A6.62 The settlement offer also provided for the remission of interest on the tax shortfall:

  • for the period from the due date for payment shown on the original notice of assessment to 30 June 1999, to the 13 week Treasury Note rate;
  • for the period 1 July 1999 to 30 June 2001, to the Treasury note yield rate; and
  • for the period 1 July 2001 and onwards, to the 90 day bank bill rate.

A6.63 Also, the interest rate was remitted to nil for the period from the date a participant made a voluntary disclosure until the date the amended assessment issued. The settlement offer also provided that the interest charge for late payment would be imposed in full if the tax outstanding after settlement was not paid within 28 days of the date of issue of the amended assessment reflecting the settlement.

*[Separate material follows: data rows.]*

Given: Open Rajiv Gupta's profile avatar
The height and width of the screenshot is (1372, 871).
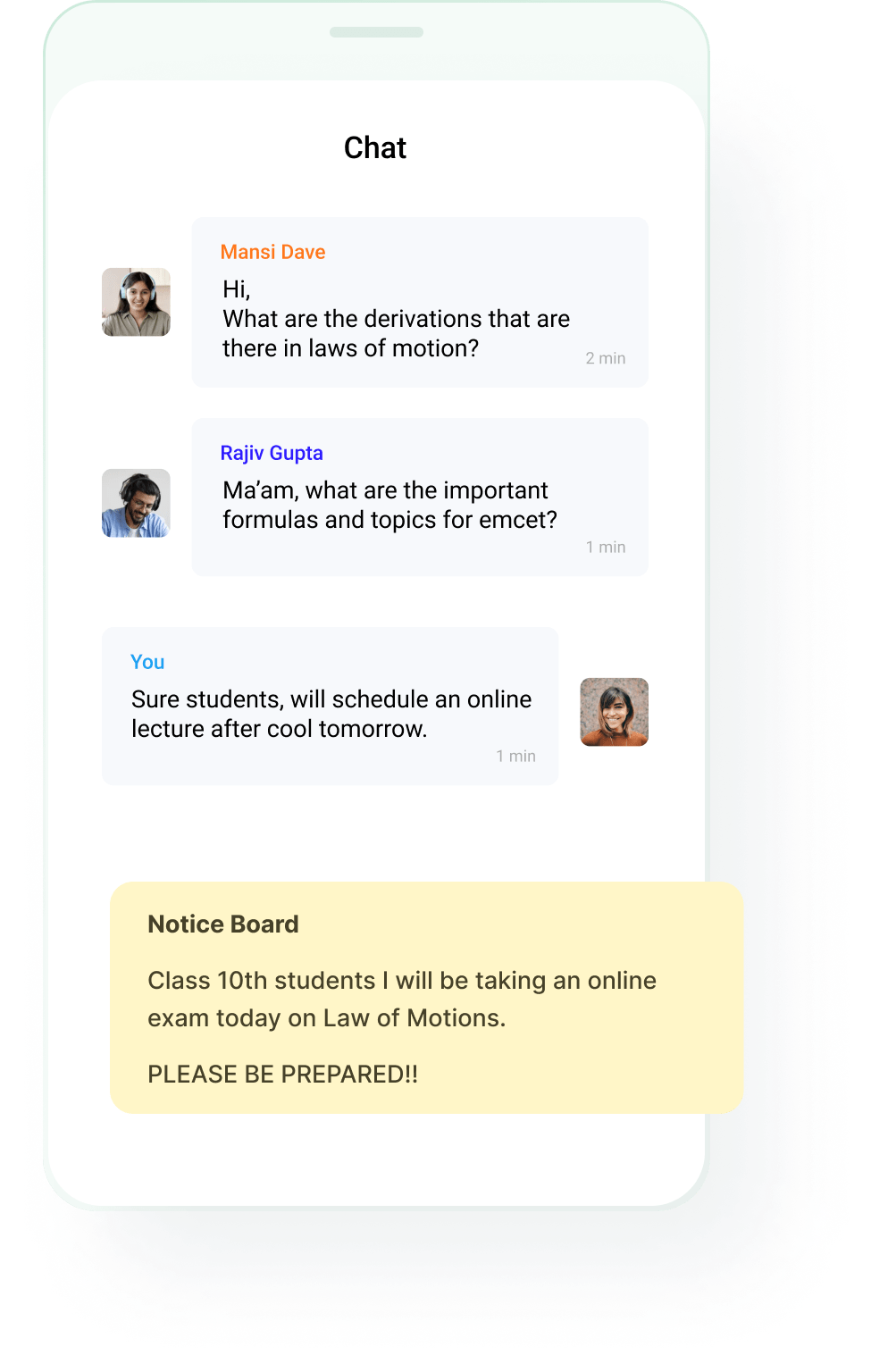Looking at the screenshot, I should point(136,503).
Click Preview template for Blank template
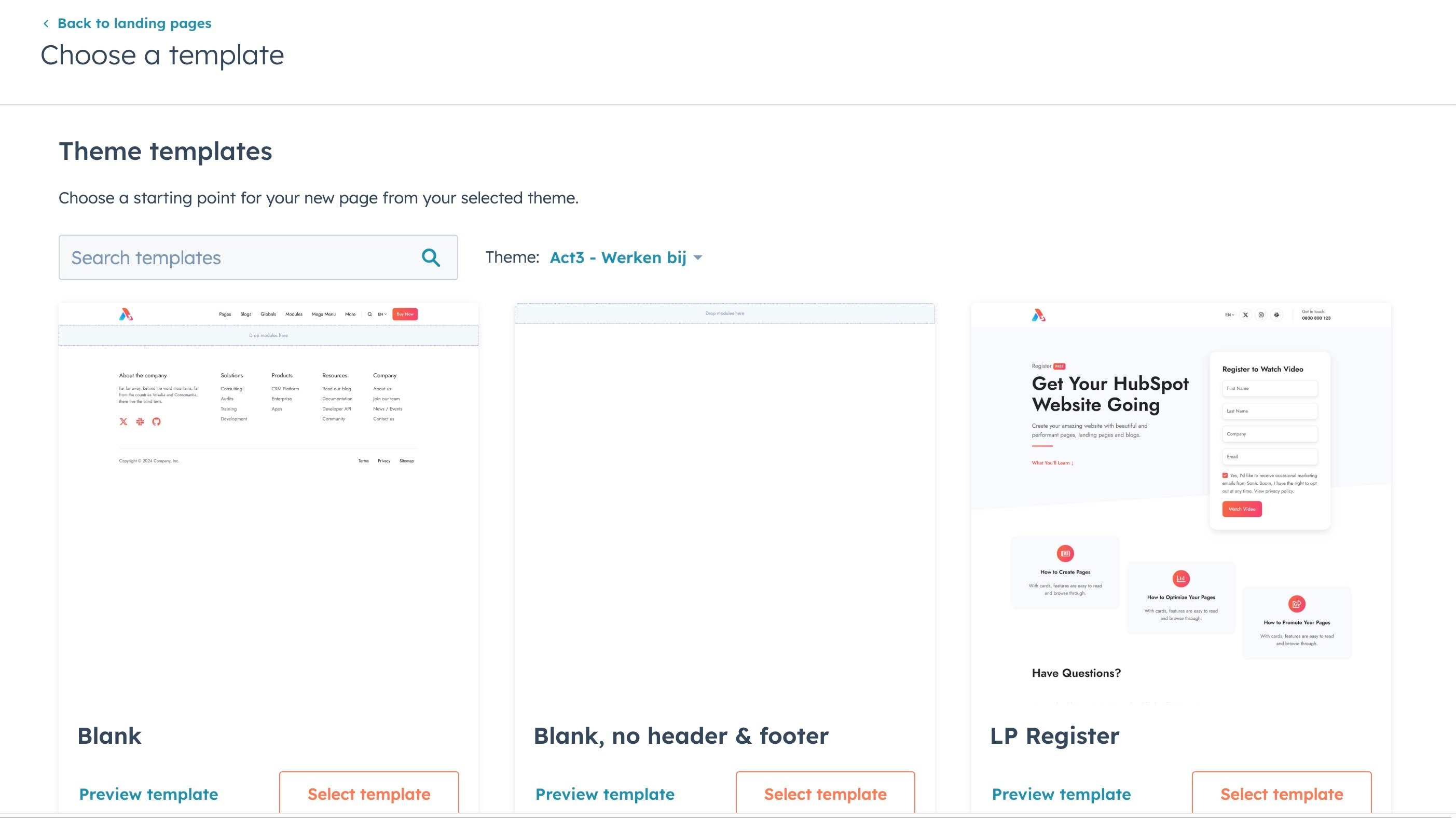This screenshot has width=1456, height=818. point(148,794)
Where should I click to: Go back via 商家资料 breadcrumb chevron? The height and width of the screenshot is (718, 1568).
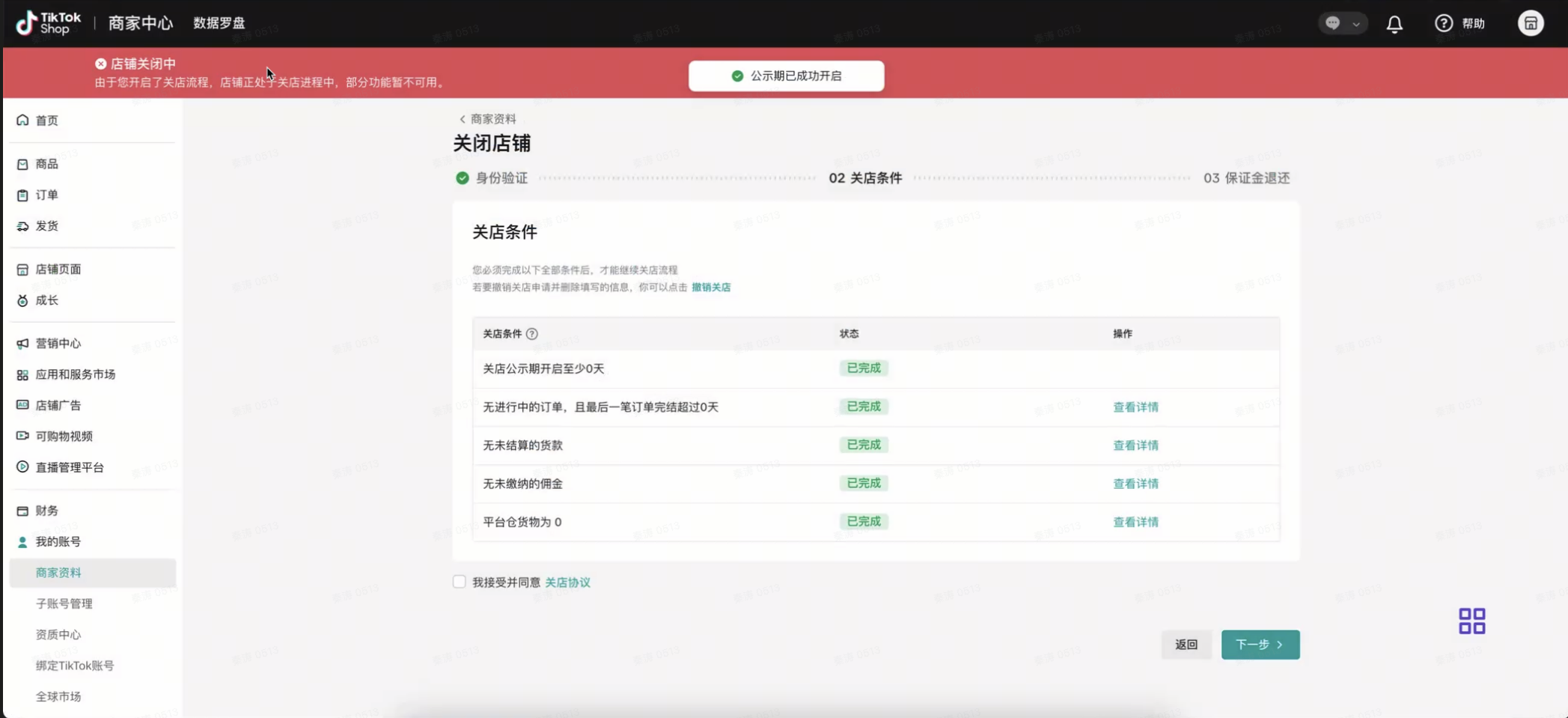pos(463,119)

Current status of ATO action in relation to security lending arrangements

A6.64 The ATO identified 247 taxpayers who had entered into a security lending arrangement. Of those, there have been 206 adverse amended assessments issued. No adverse assessment was issued in 41 cases either due to a lapse of the four year amendment period or because the taxpayers had been subject to an audit on their dividend and interest deduction prior to the audit project.

A6.65 For the 206 taxpayers who received an adverse amended assessment, information provided by the ATO lists the amount of tax outstanding prior to settlement as follows:

Primary tax $28,507,677
Tax shortfall penalty and GIC $13,403,292

A6.66 The above figure representing tax shortfall penalty and GIC was provided by the ATO. The Inspector-General has been informed that a break-up of the amount into the individual components is not available.

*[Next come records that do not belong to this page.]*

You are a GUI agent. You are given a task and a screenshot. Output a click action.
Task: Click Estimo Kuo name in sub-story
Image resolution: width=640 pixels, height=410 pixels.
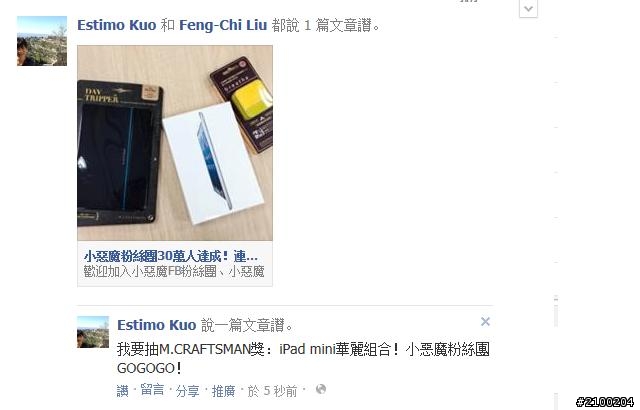[x=157, y=325]
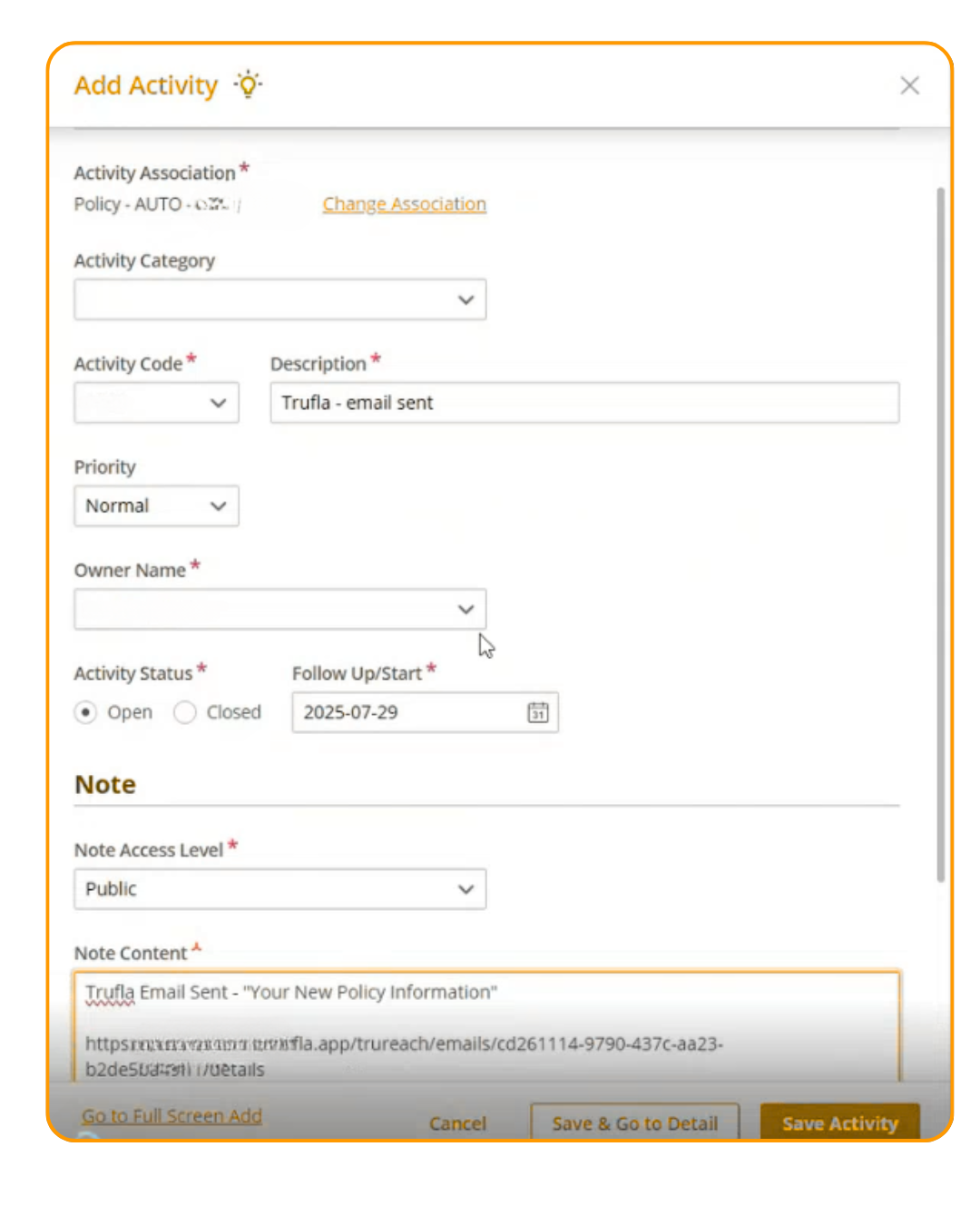The image size is (980, 1225).
Task: Click the Add Activity title heading
Action: tap(146, 85)
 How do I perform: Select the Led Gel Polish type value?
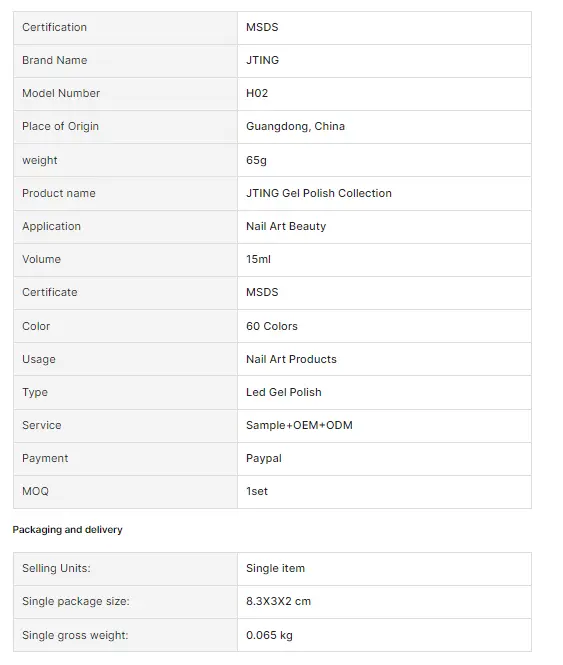[283, 393]
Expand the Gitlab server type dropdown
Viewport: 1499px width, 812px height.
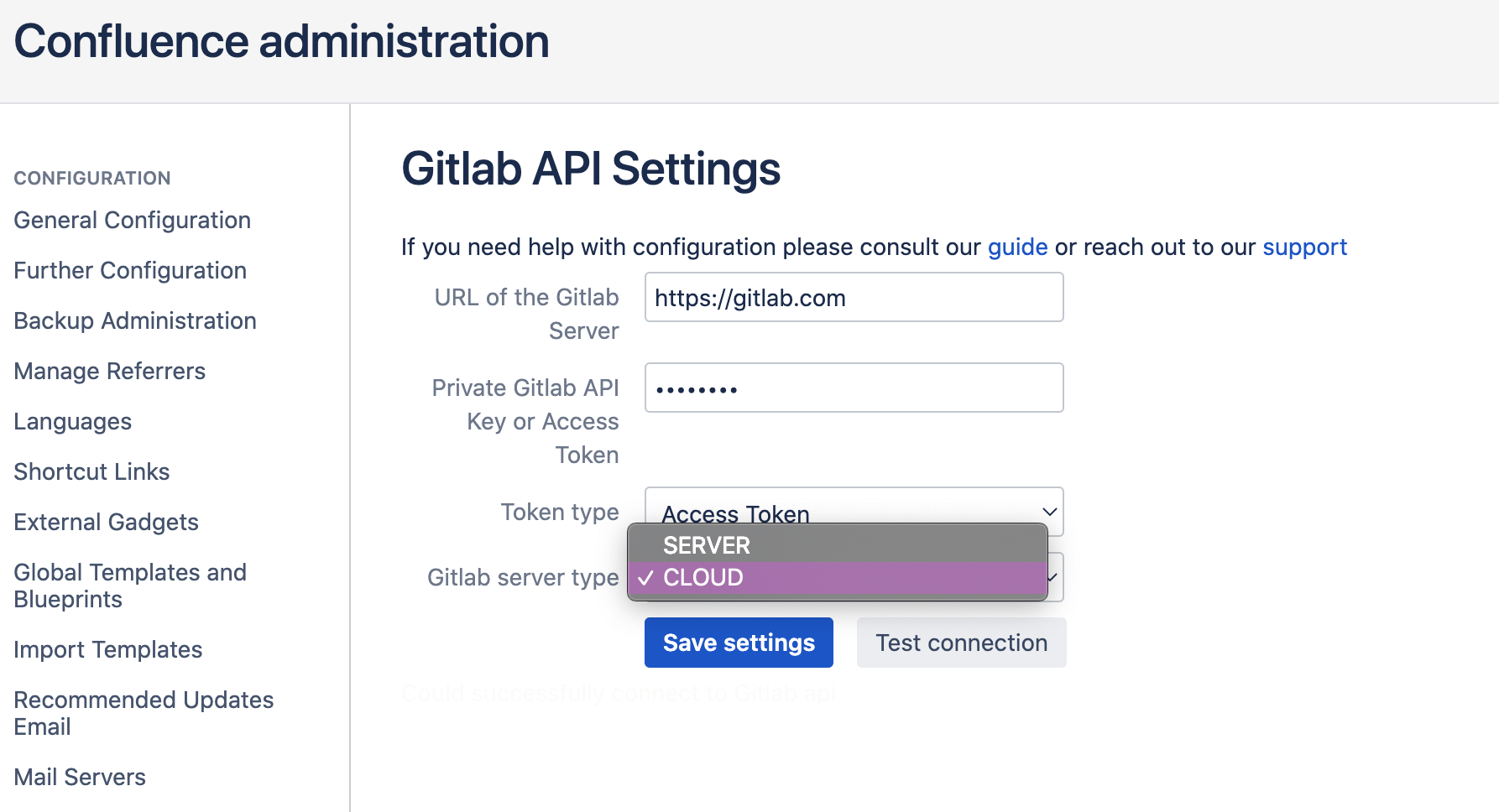click(1056, 577)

A6.67 Of those 206 taxpayers who had received an adverse amended assessment, 196 have entered into settlement agreements. Following settlement, the total tax outstanding prior to any payment being received was a follows:

Primary tax $10,821,570
GIC (pre-amendment interest) $1,722,293
Penalty tax Nil

A6.68 Whilst all participants were offered settlement on the same terms, there were three cases that were settled on the basis that exceptional individual circumstances existed that warranted further concessions by the ATO.151

A6.69 Finally, there are 10 disputed cases that have not yet settled and the amount of tax is still in dispute, with the amount of outstanding disputed tax as follows:

Primary tax $1,133,358
GIC (pre-amendment interest) $423,762
Penalty tax $107,620

Inspector-General's view

A6.70 As part of the settlement offer, the Commissioner remitted the penalties from 50 per cent to nil. The penalty remission policy states that in order for the Commissioner to exercise his remission powers, he will look at the facts and circumstances of the taxpayer. With the security lending arrangement cases, the Commissioner has taken the view, as demonstrated by the actual exercise of the remission power, that there were factors that warranted the remission of penalties in full.

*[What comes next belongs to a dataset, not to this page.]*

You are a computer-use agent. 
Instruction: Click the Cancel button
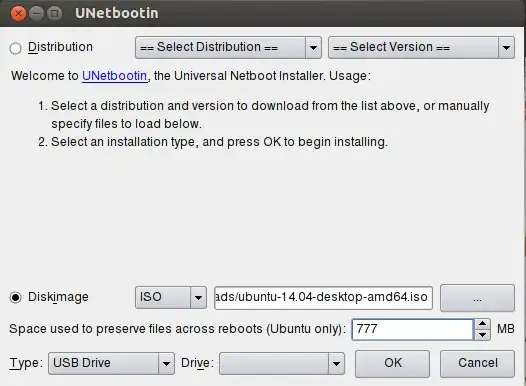tap(477, 364)
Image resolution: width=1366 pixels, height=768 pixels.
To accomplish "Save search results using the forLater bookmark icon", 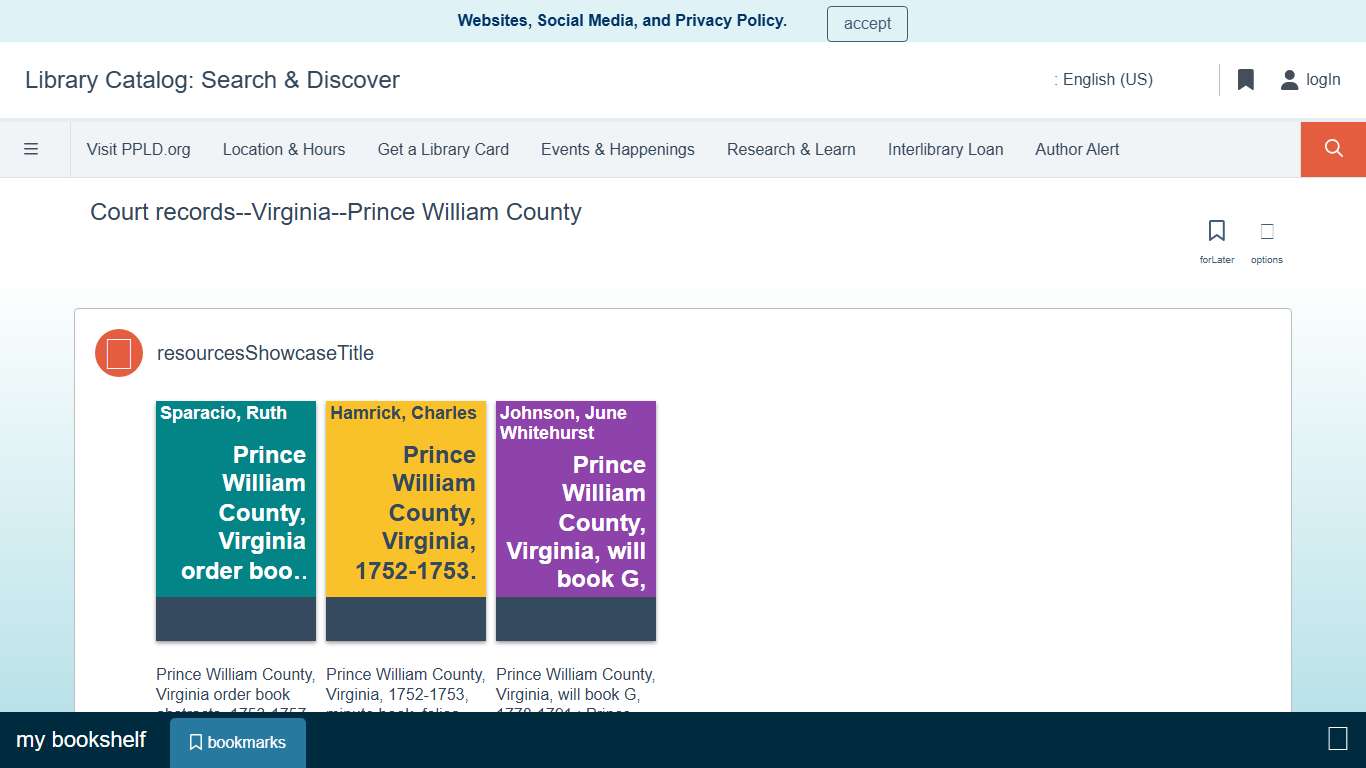I will [1216, 229].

A6.71 The Commissioner also remitted the interest charge to the 13 week Treasury note rate and the 90 day bank bill rate between the due date of payment and the date of voluntary disclosure. The interest rate was remitted to nil for the period from the date a participant made a voluntary disclosure until the date the amended assessment issued.

A6.72 Consistent with Key Finding 1, the flexible approach adopted by the Commissioner alleviated any punitive-like effect in the application of the interest charge for the pre-amended assessment period.


142 Australian Taxation Office, 'Tax Office Releases New Draft Ruling on Retirement Villages', Media Release — Nat 2000/35, 19 April 2000.

143 ibid.

144 ATO Minute No: IGT 26-2004, dated 11 May 2004.

145 ibid.

146 Australian Taxation Office, Media Release Nat 99/21, dated 15 June 1999.

147 Australian Taxation Office, Media Release Nat 99/84, dated 30 November 1999.

148 Information provided to the Inspector-General of Taxation by the ATO in an email dated 1 April 2004.

149 ATO Minute No: IGT5-2004, dated 27 January 2004.

150 Information provided to the Inspector-General of Taxation by the ATO in an email dated 1 April 2004.

151 Information provided to the Inspector-General of Taxation by the ATO in an email dated 10 March 2004.